Webley VMX and Webley Alecto air pistols - test & review
PUBLISHED: 17:28 18 February 2021
Dave Barham discovers the sheer joy of shooting the Webley VMX and Webley Alecto air pistols in this air pistol test and review
Following the news from Webley that they’ve started production of their new Mark VI Civilian and Police .22 pellet revolvers, I thought now would be a good time to have a close look at a couple of their more popular pellet pistols. Here’s what you can expect from the VMX and Alecto …
The VMX pistol body is made from a high-impact polymer, with a moulded grip that has stippling on it, and it feels really comfortable, even in my big hands. It’s an ambidextrous, match-style grip that can be used both single handed or with a two-handed grip.
There’s a small, two-part Picatinny rail on the top at the ready for mounting a red-dot or laser sight if required, but the open sights supplied are actually quite good and the rear notch is adjustable for both windage and elevation by means of a small screwdriver. The front post is quite long, and I would suggest a small dot of Tippex or white paint added to this to enhance it. There’s also a 100mm-long Picatinny rail mounted underneath the pistol in front of the trigger guards, where you can add a lamp or laser.
The VMX barrel is made from steel and is rifled to give better accuracy, with a short thread protector at the end of the barrel that unscrews to reveal a 1/2-in/20 UNF thread to house a silencer.
I was shooting 1-inch groups at 7 metres in no time at all, and I have to say that it was fairly consistent throughout the first 35 shots. Talking of consistency, I put two mag’s through the chrono’ and achieved a rather surprising 5.1 ft.lbs. using 16 grain Air Arms Diabolo Field pellets, which averaged around 380 fps.
Loading a 12g CO2 canister into this pistol is just about as easy as it gets. Simply unscrew the end cap from the reservoir, insert the CO2 canister nipple first, then replace the end cap and tighten it down.
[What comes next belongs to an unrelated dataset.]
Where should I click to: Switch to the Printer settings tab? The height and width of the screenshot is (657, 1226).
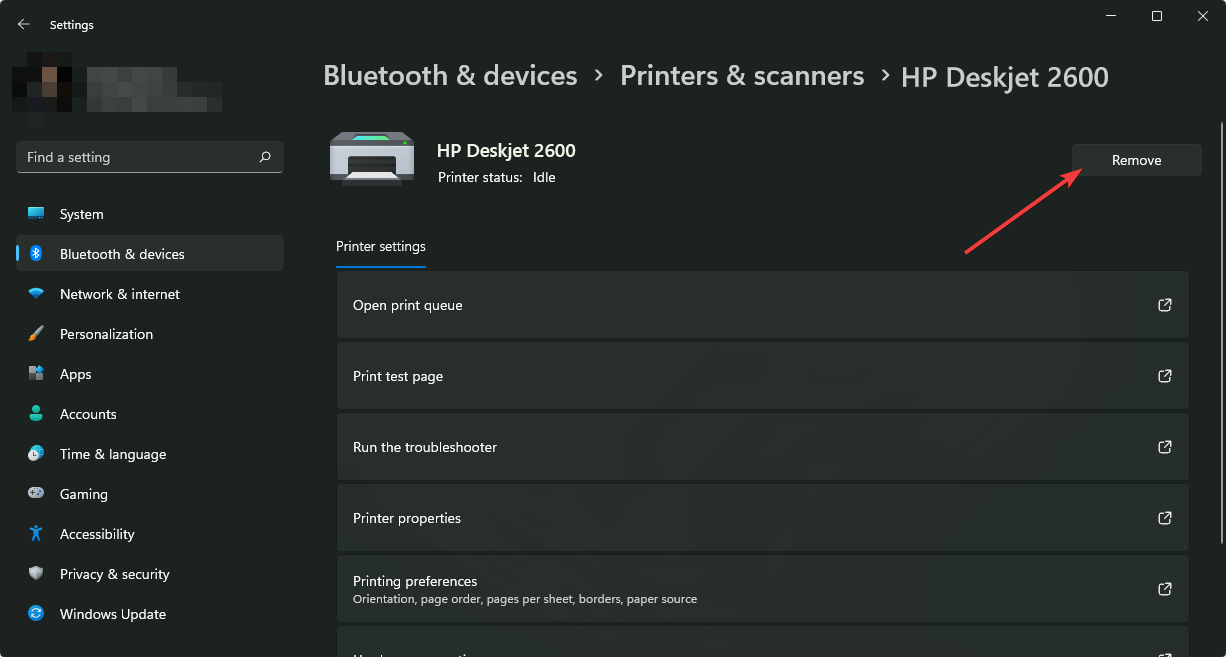(381, 246)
You’ll notice another tiny knurled screw on the end of the cap, which unscrews to reveal a handy little rod. If you insert this into the hole provided on the side of the end cap, it gives you just that bit of extra turning power to get the end cap tightened down in order to pierce the CO2 canister inside. Once tight, simply screw the rod back into the end of the cap and you’re good to go. I managed to get a good 40 shots out of each canister in the .22 model sent to me for testing.
MAG’ AND TRIGGERs
This pistol comes supplied with a 7-shot rotary mag’ in .22 and a 9-shot one if you buy the .177 version. It’s one of those self-indexing jobbies, so you have to open the clear plastic cover all the way, then flip over and drop a pellet in skirt first, before flipping it back over and dropping the rest of the pellets in head-first.
To insert the mag’, you just slide it in from left to right using the small groove at the bottom of the mag’ as a guide. There’s a small magnet to the right of the action that helps it all to click into place.
It also comes supplied with a single-shot loading tray, also with a small locating grove, and which snaps into place thanks to the magnet system.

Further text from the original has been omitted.